First, unplug the IGN and take out the #1 spark plug. Hold your finger over the hole, and watch the balancer TDC mark on the timing tab. have someone bump the starter until you feel air pushing out from under your finger and have them stop when the TDC mark is at 0.

Then, pull the distributor. Make a mark on the housing under the cap, directly under where the #1 spark plug is.

With the vacuum can facing forward on the passenger side, and the shaft notches aligned, point the rotor to the last intake bolt to the back on the driver's side and drop the distributor in.

It might fall right in the first time, but you're wanting it to seat all the way, and still have the rotor pointing to the mark you made on the case.

If the balancer is at TDC mark is at the 0 on the timing tab, and the rotor is point to the mark, then you have it in right. It may take a few stabs. Make sure the hold down is back on and tightened enough to hold it but still loose enough to be turned for adjustment.

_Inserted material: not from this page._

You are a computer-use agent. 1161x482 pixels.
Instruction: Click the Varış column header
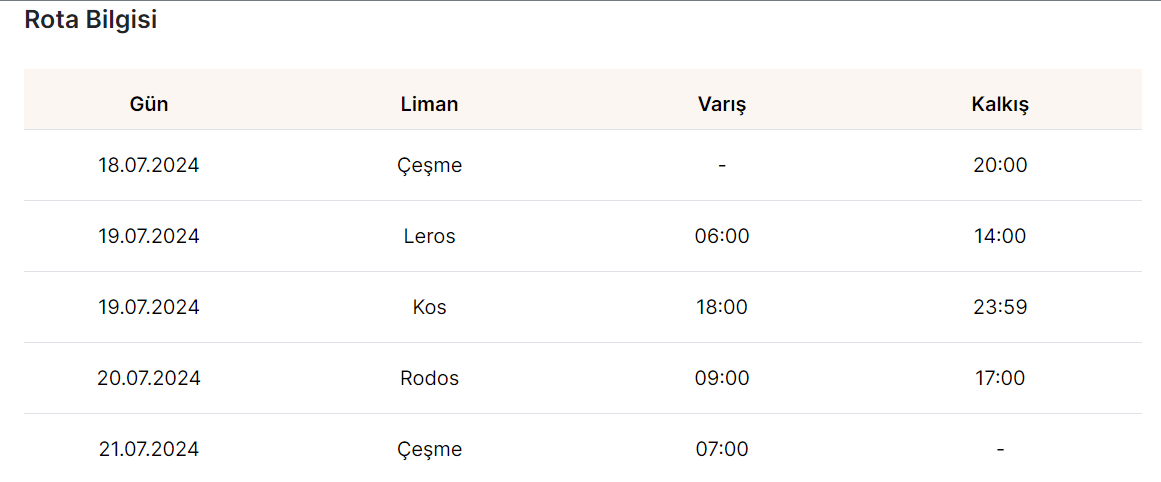pyautogui.click(x=722, y=104)
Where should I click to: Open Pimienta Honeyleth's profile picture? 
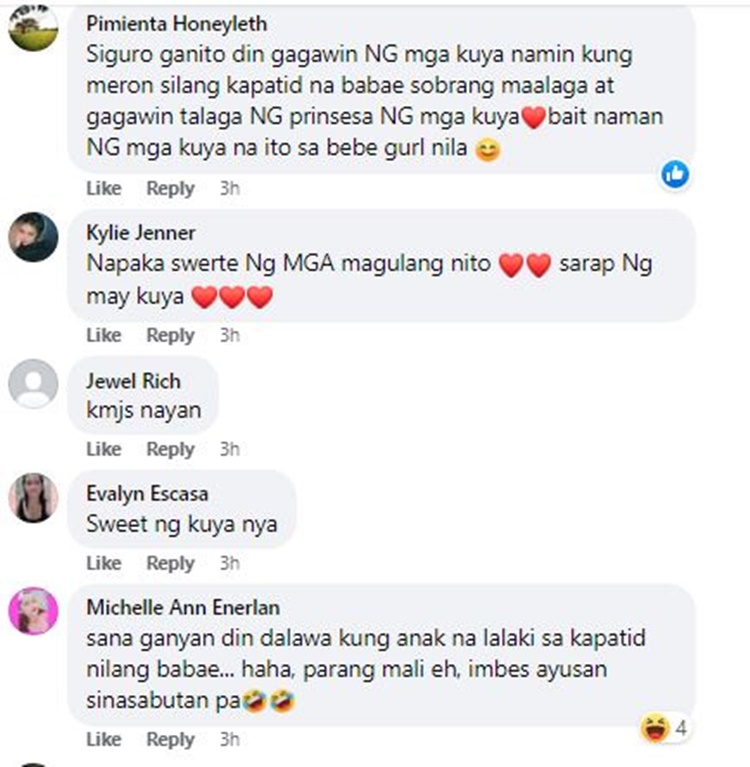(x=33, y=27)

Now, while it's still at TDC #1, loosen all the rocker nuts. In the following order, tighten them till you're at zero lash, and then follow it with a 1/2 turn on that nut.

Exhaust Valve Rockers: 1 - 3 - 4 - 8
Intake Valve Rockers: 1 - 2 - 5 - 7

Now, put your finger back on the #1 plug bore, and have someone bump it around to TDC one full revolution from where it was. This will be TDC #6. With the timing mark at 0 adjust the following rocker nuts the same as above.

Exhaust Valve Rockers: 2 - 5 - 6 - 7
Intake Valve Rockers: 3 - 4 - 6 - 8

So long as you stopped when you hit zero lash, and went one 1/2 turn further, then your rockers are adjusted.

Now is when you can button everything back up, start it, and time it.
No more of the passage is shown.